* _WHAT YOU SHOULD DO_:
With the line containing "This screenshot has height=184, width=403." as the final line, restate exactly every line of the data below from the first one onward, and copy no pictures.

* _RECORD SET_:
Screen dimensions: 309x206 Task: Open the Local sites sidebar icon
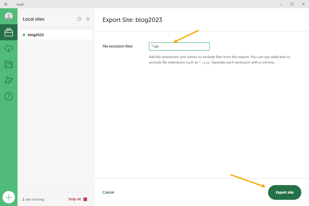pyautogui.click(x=9, y=32)
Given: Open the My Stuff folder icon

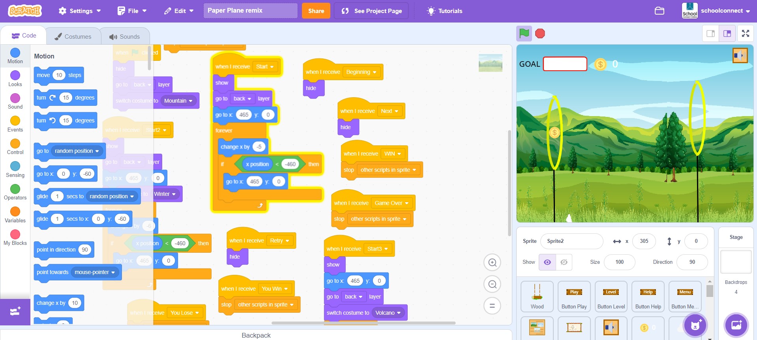Looking at the screenshot, I should [x=660, y=11].
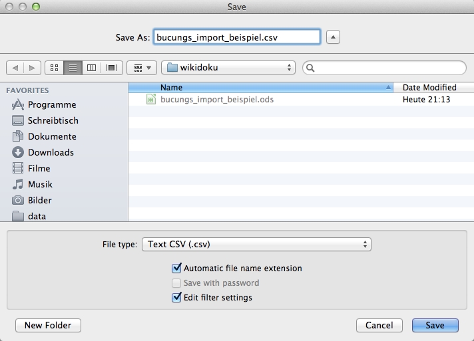Viewport: 474px width, 341px height.
Task: Open the item arrangement dropdown
Action: 141,68
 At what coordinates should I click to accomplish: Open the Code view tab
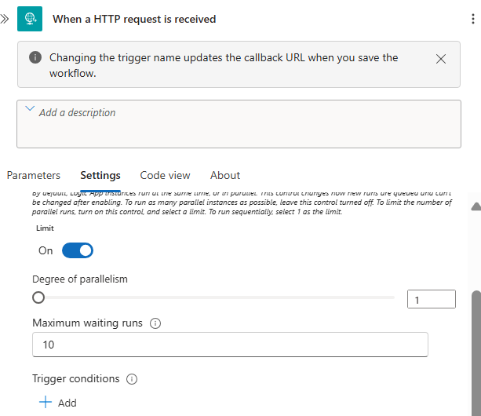pyautogui.click(x=165, y=175)
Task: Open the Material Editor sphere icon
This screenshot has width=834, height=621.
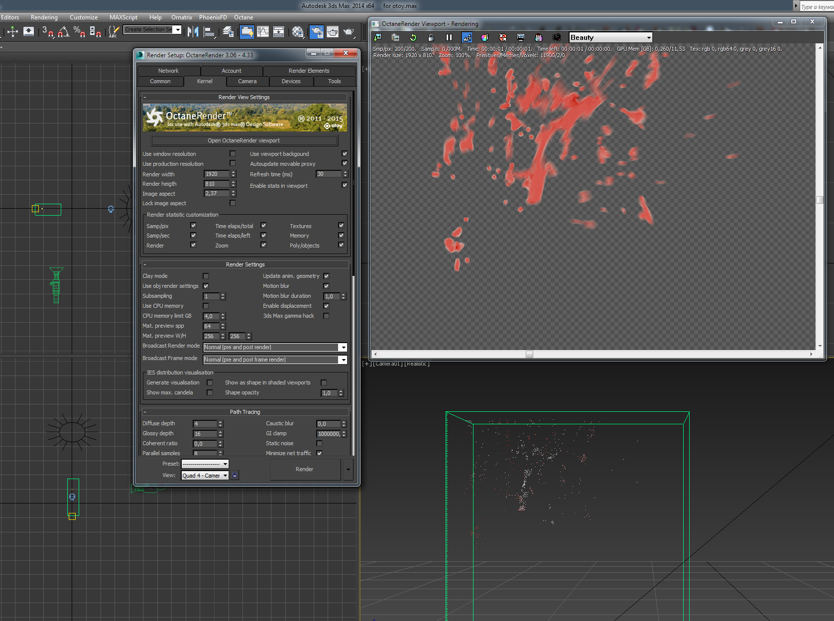Action: coord(298,32)
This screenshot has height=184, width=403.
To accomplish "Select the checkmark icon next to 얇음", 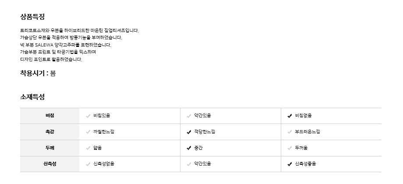I will pyautogui.click(x=88, y=148).
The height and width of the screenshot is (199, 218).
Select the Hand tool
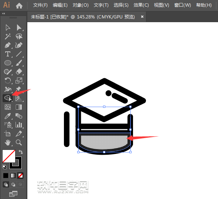(x=8, y=143)
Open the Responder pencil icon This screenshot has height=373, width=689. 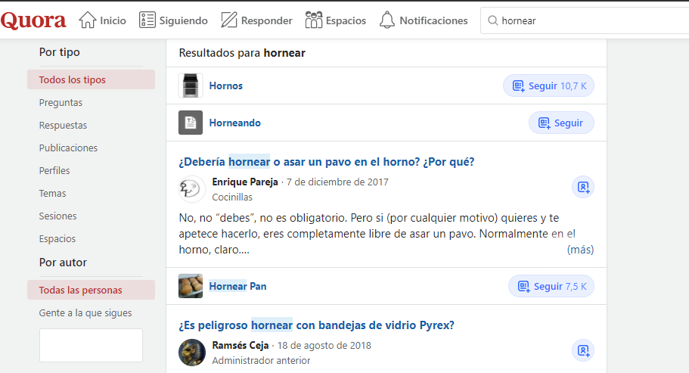click(229, 20)
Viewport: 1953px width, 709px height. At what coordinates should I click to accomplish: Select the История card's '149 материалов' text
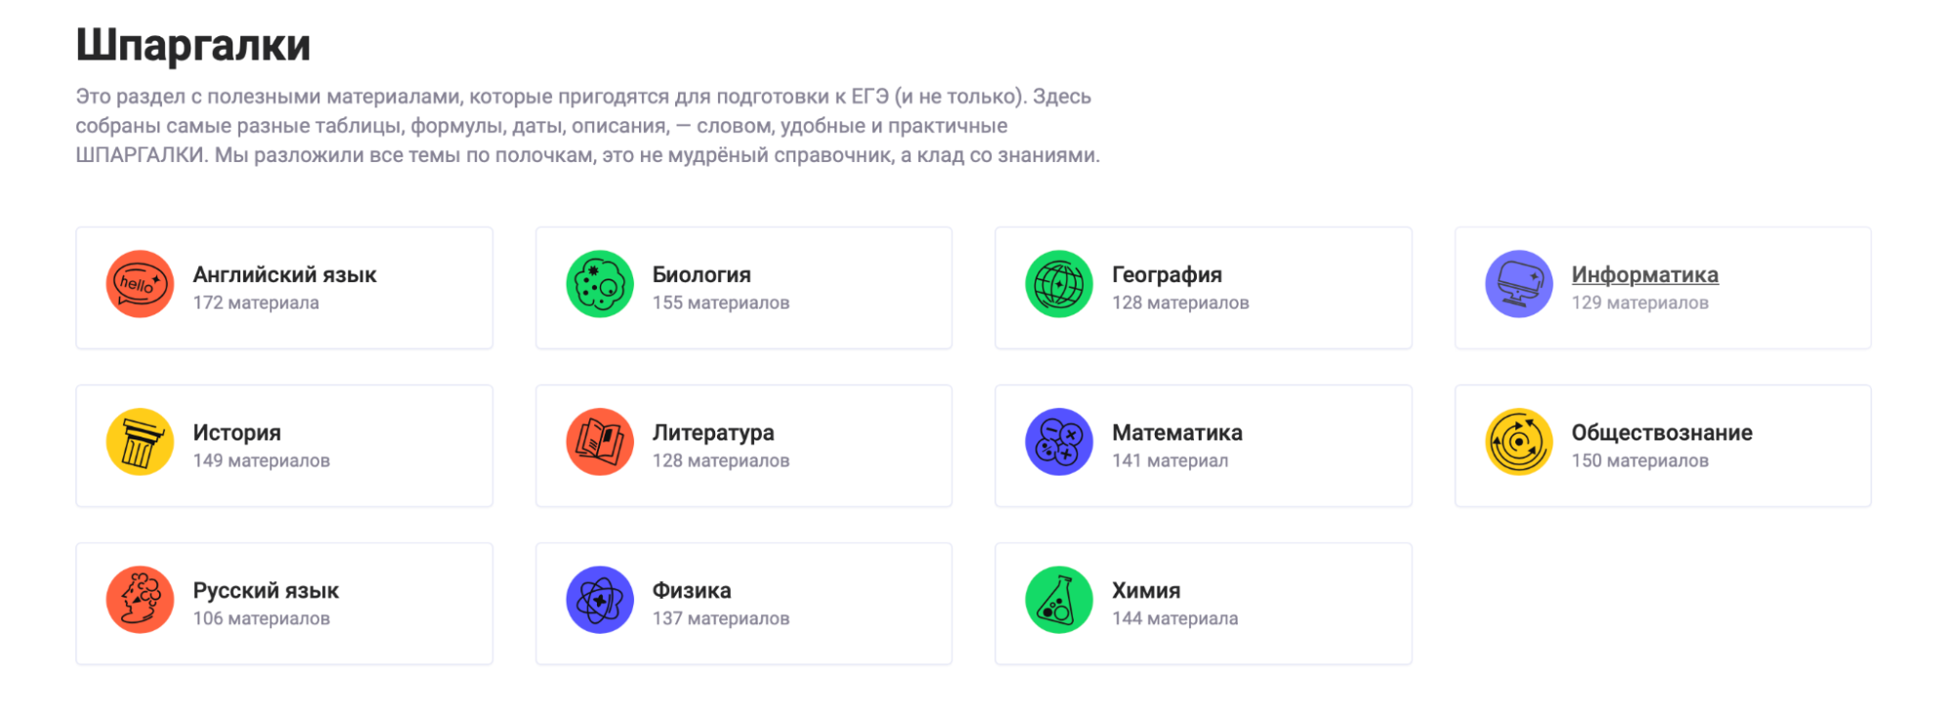pyautogui.click(x=261, y=460)
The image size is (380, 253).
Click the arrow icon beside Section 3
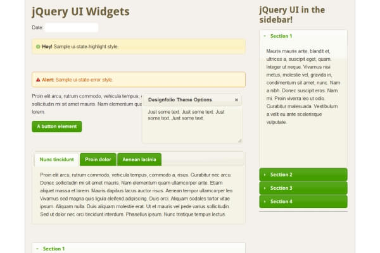[x=264, y=188]

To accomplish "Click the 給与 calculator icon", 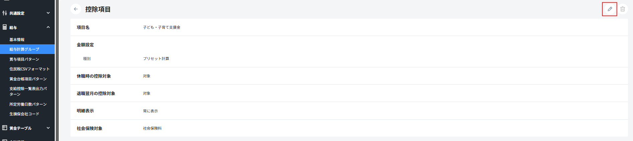I will click(x=5, y=27).
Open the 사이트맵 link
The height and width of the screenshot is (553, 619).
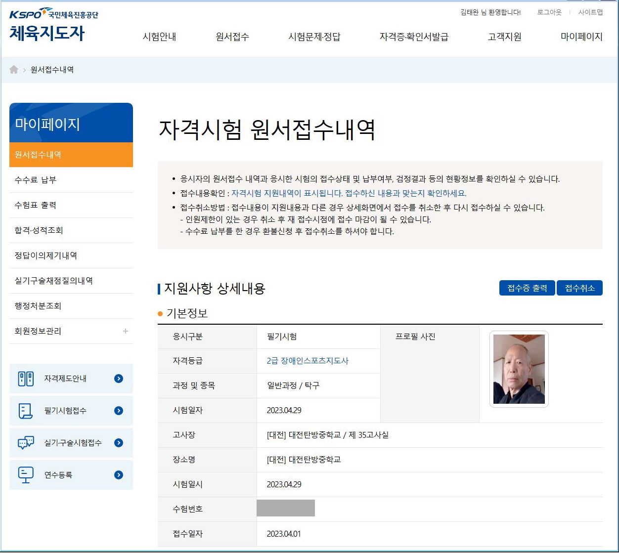click(x=590, y=12)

* _RESULT OF THE EXERCISE_:
Screen dimensions: 309x206 Task: Open the Local sites sidebar icon
pyautogui.click(x=9, y=32)
Given: Open the My Stuff folder icon

Looking at the screenshot, I should [x=660, y=11].
Viewport: 474px width, 341px height.
Task: Open the item arrangement dropdown
Action: 141,68
 At what coordinates should I click to accomplish: Open the Code view tab
pyautogui.click(x=165, y=175)
Task: Open the Material Editor sphere icon
This screenshot has width=834, height=621.
Action: coord(298,32)
This screenshot has height=184, width=403.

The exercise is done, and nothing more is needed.